Stored records:
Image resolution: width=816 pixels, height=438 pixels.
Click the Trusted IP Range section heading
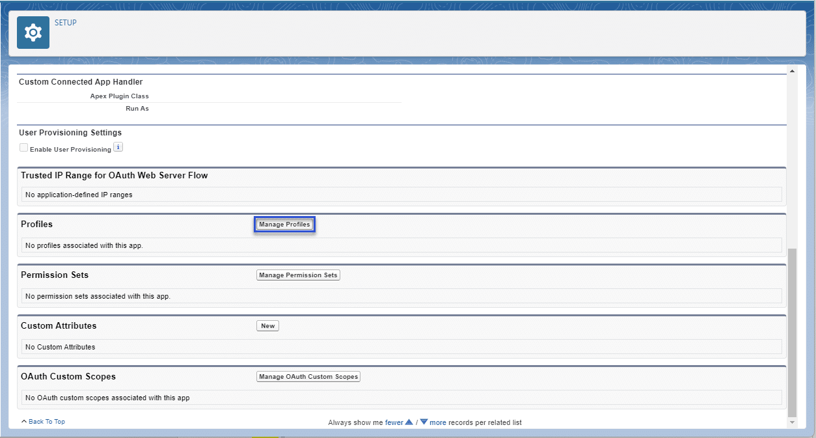coord(113,175)
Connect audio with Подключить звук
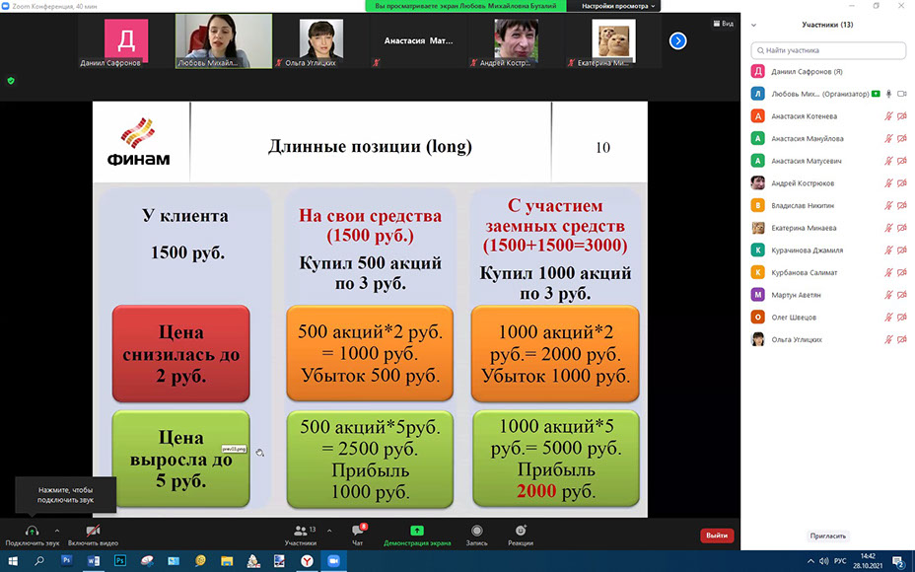 [x=32, y=533]
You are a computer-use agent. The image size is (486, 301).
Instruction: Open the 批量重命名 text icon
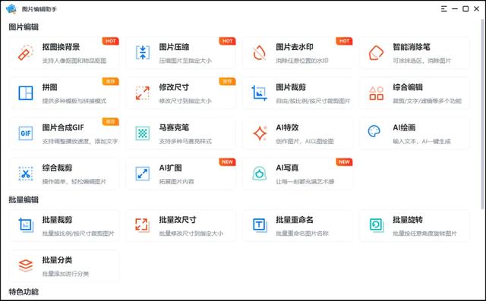tap(260, 225)
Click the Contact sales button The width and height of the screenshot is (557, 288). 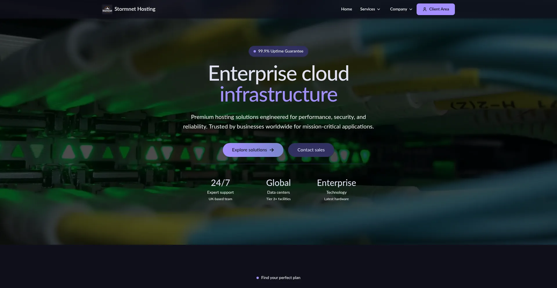tap(311, 150)
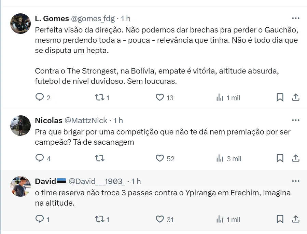This screenshot has height=234, width=307.
Task: Repost Nicolas's tweet about premiação
Action: (x=100, y=158)
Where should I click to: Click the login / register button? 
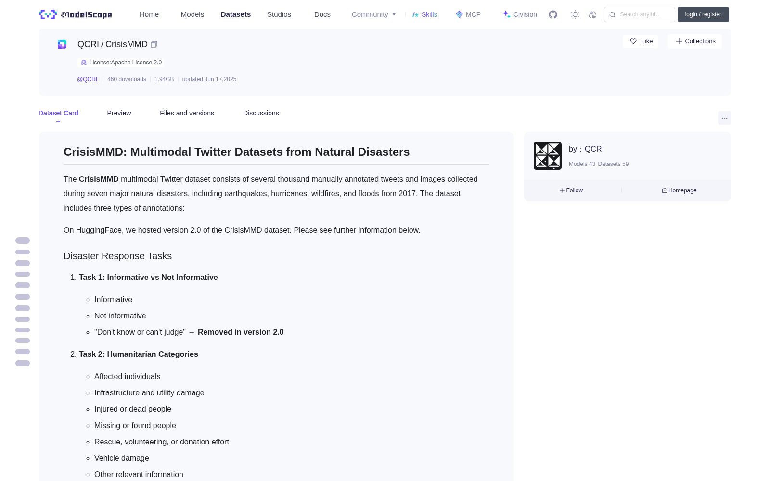pyautogui.click(x=703, y=14)
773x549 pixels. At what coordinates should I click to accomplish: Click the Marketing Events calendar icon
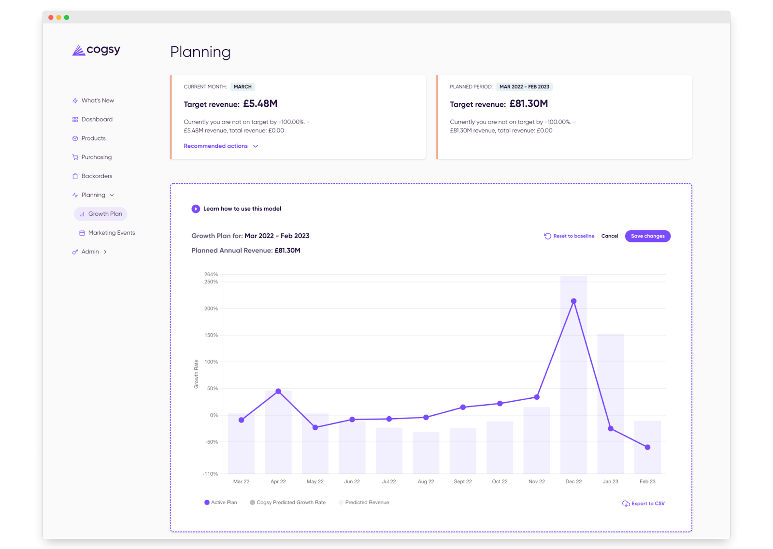[x=82, y=233]

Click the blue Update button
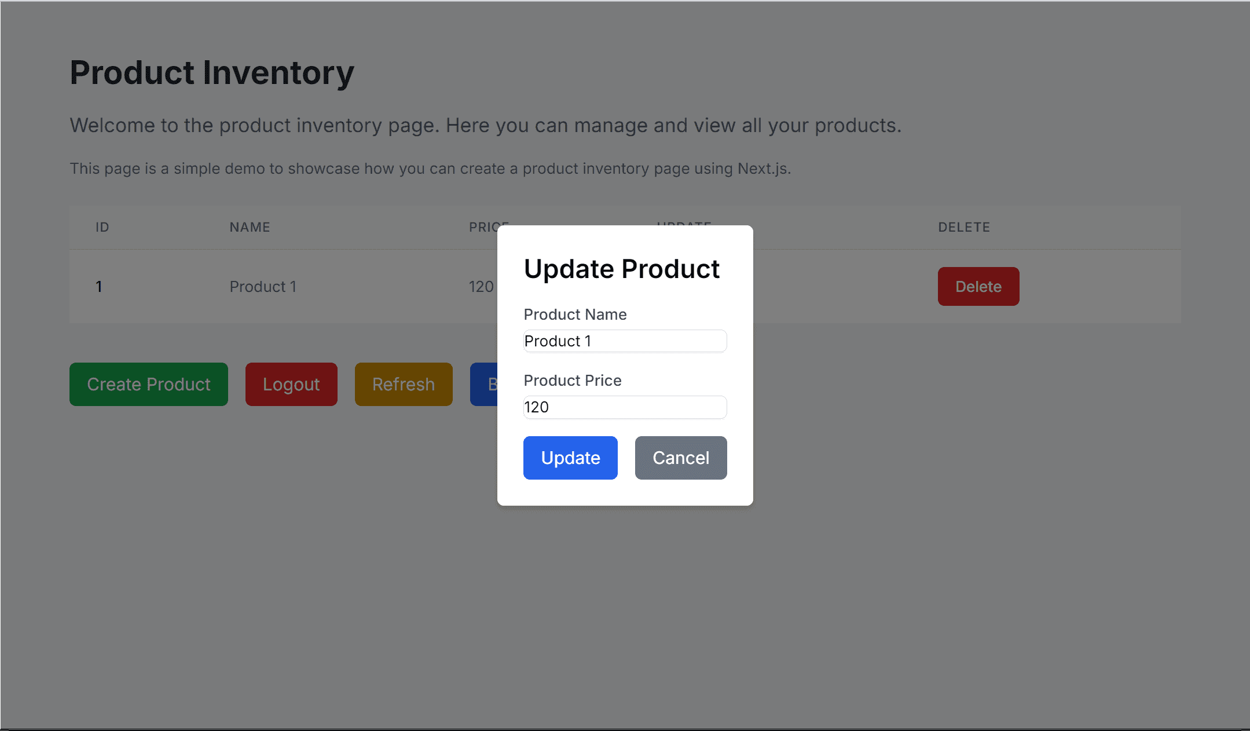tap(570, 458)

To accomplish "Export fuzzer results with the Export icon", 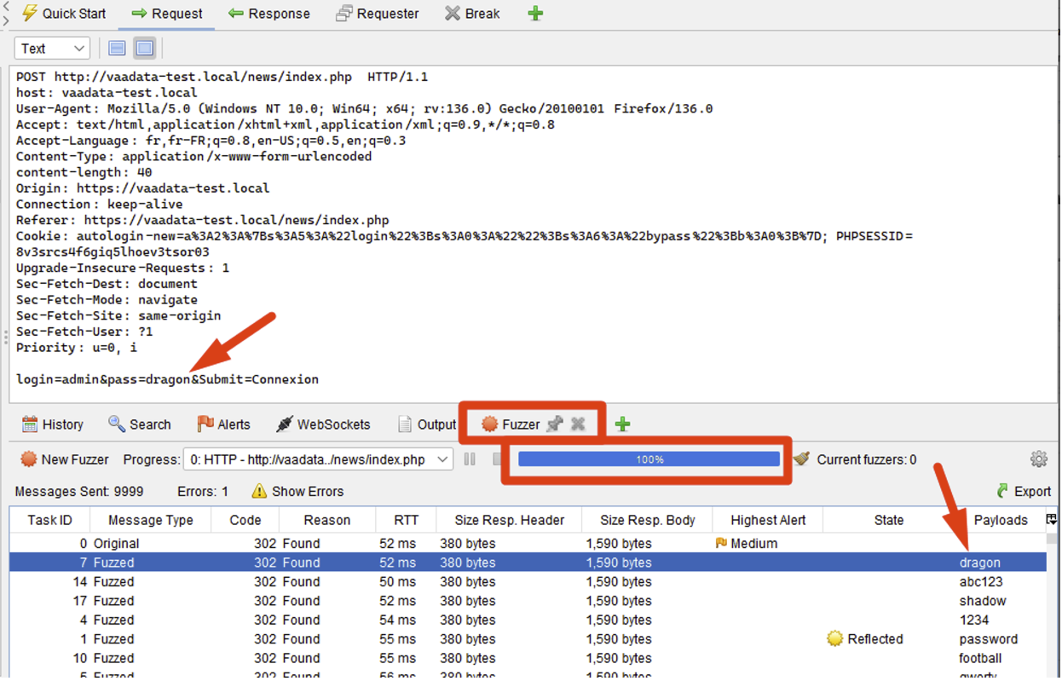I will click(x=1023, y=491).
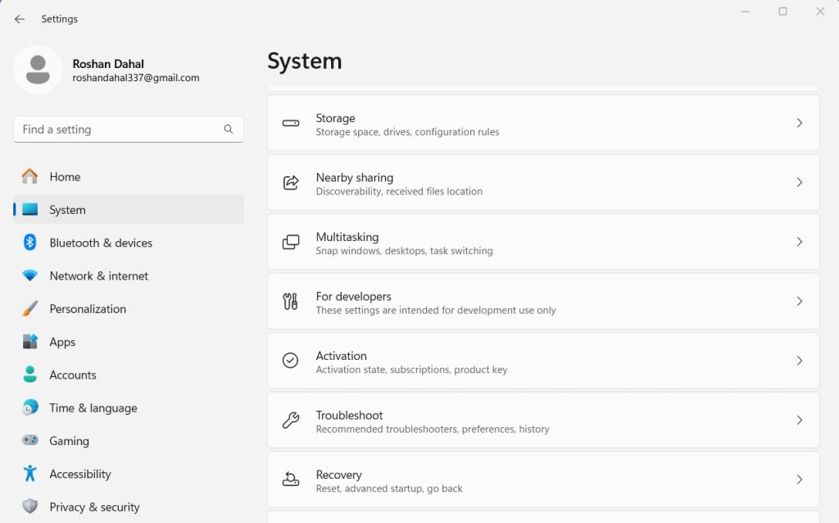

> **THE TASK**
Extract, word for word, each line from the top of the data down to and including the line with "You are a computer-use"; skip the pictures.

> **WRITTEN ANSWER**
Image resolution: width=816 pixels, height=438 pixels.
Click the Trusted IP Range section heading
coord(113,175)
Connect audio with Подключить звук
 [x=32, y=533]
You are a computer-use agent. The image size is (486, 301).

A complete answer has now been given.